Apologies to my best friend Phil for this entry, as Jim Neidhart is, for reasons I’ll never quite understand, his favorite professional wrestler of all time. During the peak of his career, Neidhart was the powerhouse of the Hart Foundation, the impressive tandem made up of himself and brother-in-law Bret Hart. Today, he is best known as Natalya’s “Daddy” and pops up every so often on Total Divas. Jim has had his issues the past, he was arrested in 2010 after breaking into a neighbors house and raiding their medicine cabinet. Worse that his mugshot from the arrest is this picture in particular. At a 2013 convention, the Anvil thought a great way to drum up interest for photos and signings would be to go topless. Unfortunately, what once was a barrel chest had turned into a keg belly. Looking bloated, exhausted, and utterly out of place, hopefully the Anvil used some of the money he earned to buy a new shirt.

3. Greg “The Hammer” Valentine & Brutus “The Barber” Beefcake

via strengthfighter.com

Would you believe it that at another point in time these two leathery drunken potheads were known as the Dream Team? Nowadays, the duo look more like a nightmare, but during their prime, Greg “The Hammer” Valentine and Brutus “The Barber” Beefcake were one of the top tag teams in WWF where they won the World Tag Team Championship. After disbanding in the late ’80s, both Valentine and Beefcake would continue to wrestle throughout the ’90s. During this time, the Hammer most notably formed a less successful paring with the Honky Tonk Man known as Rhythm and Blues. The Barber would follow around Hulk Hogan, performing as a variety of gimmicks like The Booty Man, The Zodiac, The Butcher, and The Disciple. Despite both being in their 60s, neither Valentine or Beefcake have officially retired from wrestling. However, it seems the only exercise they get are 12 oz. curls.

2. X-Pac

via citypages.com

After his WWE career came to an end, Sean Waltman’s life was filled with tons of turmoil and hardships. He had developed a nasty meth addiction and had gone on record saying that he even wrestled while high on it in the past. Then, there was the time he and Chyna, his girlfriend at the time, filmed an amateur adult film together.

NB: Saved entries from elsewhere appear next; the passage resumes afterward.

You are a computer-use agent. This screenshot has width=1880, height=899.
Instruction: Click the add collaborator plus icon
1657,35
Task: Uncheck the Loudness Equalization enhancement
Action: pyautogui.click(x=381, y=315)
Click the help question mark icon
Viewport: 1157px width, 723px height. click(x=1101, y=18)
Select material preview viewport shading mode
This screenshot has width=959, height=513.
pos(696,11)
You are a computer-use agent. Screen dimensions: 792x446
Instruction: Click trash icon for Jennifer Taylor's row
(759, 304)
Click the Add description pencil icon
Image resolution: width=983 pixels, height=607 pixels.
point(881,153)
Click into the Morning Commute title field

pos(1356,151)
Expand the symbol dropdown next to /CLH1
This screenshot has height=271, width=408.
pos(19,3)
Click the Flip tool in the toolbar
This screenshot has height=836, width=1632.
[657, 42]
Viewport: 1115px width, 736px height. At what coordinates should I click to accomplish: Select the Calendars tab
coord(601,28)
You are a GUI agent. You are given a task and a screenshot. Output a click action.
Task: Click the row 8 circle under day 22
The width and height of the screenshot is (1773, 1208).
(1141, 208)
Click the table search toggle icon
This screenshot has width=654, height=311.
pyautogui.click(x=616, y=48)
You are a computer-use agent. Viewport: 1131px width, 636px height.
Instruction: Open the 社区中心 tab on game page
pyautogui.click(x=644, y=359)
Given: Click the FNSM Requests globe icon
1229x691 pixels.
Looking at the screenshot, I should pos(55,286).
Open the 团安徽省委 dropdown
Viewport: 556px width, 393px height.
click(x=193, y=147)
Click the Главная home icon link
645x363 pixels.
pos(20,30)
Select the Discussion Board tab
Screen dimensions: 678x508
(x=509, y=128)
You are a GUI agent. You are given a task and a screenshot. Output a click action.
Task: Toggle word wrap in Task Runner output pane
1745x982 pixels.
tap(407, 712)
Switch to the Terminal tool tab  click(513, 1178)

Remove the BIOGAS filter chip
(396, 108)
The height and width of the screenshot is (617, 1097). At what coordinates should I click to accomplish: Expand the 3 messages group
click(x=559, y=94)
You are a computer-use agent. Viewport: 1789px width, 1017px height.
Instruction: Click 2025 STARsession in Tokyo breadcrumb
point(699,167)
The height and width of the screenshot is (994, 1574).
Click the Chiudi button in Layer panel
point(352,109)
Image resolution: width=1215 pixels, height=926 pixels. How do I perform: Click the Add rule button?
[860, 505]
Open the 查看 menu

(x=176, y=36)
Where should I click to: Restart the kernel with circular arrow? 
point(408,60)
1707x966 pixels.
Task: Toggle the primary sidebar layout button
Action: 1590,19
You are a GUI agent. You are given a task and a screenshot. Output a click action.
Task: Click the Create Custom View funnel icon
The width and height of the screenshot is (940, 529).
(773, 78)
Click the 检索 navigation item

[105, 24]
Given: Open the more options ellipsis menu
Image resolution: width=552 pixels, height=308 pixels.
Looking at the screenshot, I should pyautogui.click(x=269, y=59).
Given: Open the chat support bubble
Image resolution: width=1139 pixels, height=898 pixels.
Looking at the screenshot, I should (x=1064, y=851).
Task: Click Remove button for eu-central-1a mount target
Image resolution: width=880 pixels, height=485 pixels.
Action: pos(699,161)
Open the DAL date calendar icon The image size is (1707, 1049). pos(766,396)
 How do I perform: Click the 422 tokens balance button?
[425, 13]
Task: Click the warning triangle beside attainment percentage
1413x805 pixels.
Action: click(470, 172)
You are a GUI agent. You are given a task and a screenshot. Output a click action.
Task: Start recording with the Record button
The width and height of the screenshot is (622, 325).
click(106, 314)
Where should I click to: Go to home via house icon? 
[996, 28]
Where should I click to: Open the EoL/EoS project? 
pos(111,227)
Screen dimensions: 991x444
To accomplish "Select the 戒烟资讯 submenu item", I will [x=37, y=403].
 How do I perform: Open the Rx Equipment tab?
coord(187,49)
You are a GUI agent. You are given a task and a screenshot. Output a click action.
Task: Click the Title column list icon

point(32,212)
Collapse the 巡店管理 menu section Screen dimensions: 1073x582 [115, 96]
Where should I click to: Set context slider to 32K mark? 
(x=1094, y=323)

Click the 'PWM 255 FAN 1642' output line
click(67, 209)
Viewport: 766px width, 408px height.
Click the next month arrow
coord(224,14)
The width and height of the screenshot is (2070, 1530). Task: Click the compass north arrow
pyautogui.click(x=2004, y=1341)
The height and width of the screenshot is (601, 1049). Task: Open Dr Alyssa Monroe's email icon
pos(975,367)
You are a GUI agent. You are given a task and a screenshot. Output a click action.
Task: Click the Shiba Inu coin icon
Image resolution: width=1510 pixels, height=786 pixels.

Although the video was a big hit, it wasn’t the best way to get back in the good graces of WWE. Then, of course, there was the time in 2013 when Pac was wresting for an indie promotion in Minneapolis. He had performed his signature Bronco Buster onto an exposed turnbuckle. When he was back in his hotel, he noticed a tremendous amount of bleeding. The former 1-2-3 Kid required what is called a “sphincteroplasty” (you can figure out what that means on your own time). Apparently today, things are “good as new” downstairs.

1. Ric Flair & Hulk Hogan

via bleacherreport.net

Why? Why? Why? Why? Do you know how many World Championships there are between these two legends? 28. There was no need for these guys to be bleeding all over each other in a match in 2009. They had already given so much to the sport in their lives, this was just way too much. This was also a little over a year since Flair lost a retirement match to Shawn Michaels at WrestleMania. The Mania bout was one of the greatest matches of all time, and its “I’m sorry. I love you finish” will go down in history as the most tearjerking ending ever. His four matches against the Hulkster a year later on the Hulkamania: Let the Battle Begin tour? Not so much. The Australian tour consisted of four nights of folks like Brutus Beefcake, Val Venis, Grandmaster Sexay, and Orlando Jordan duking it out before Flair and Hogan closed the show. Needless to say, four nights of nostalgia wasn’t enough to become wrestling’s next big thing, and a Chinese follow-up never happened.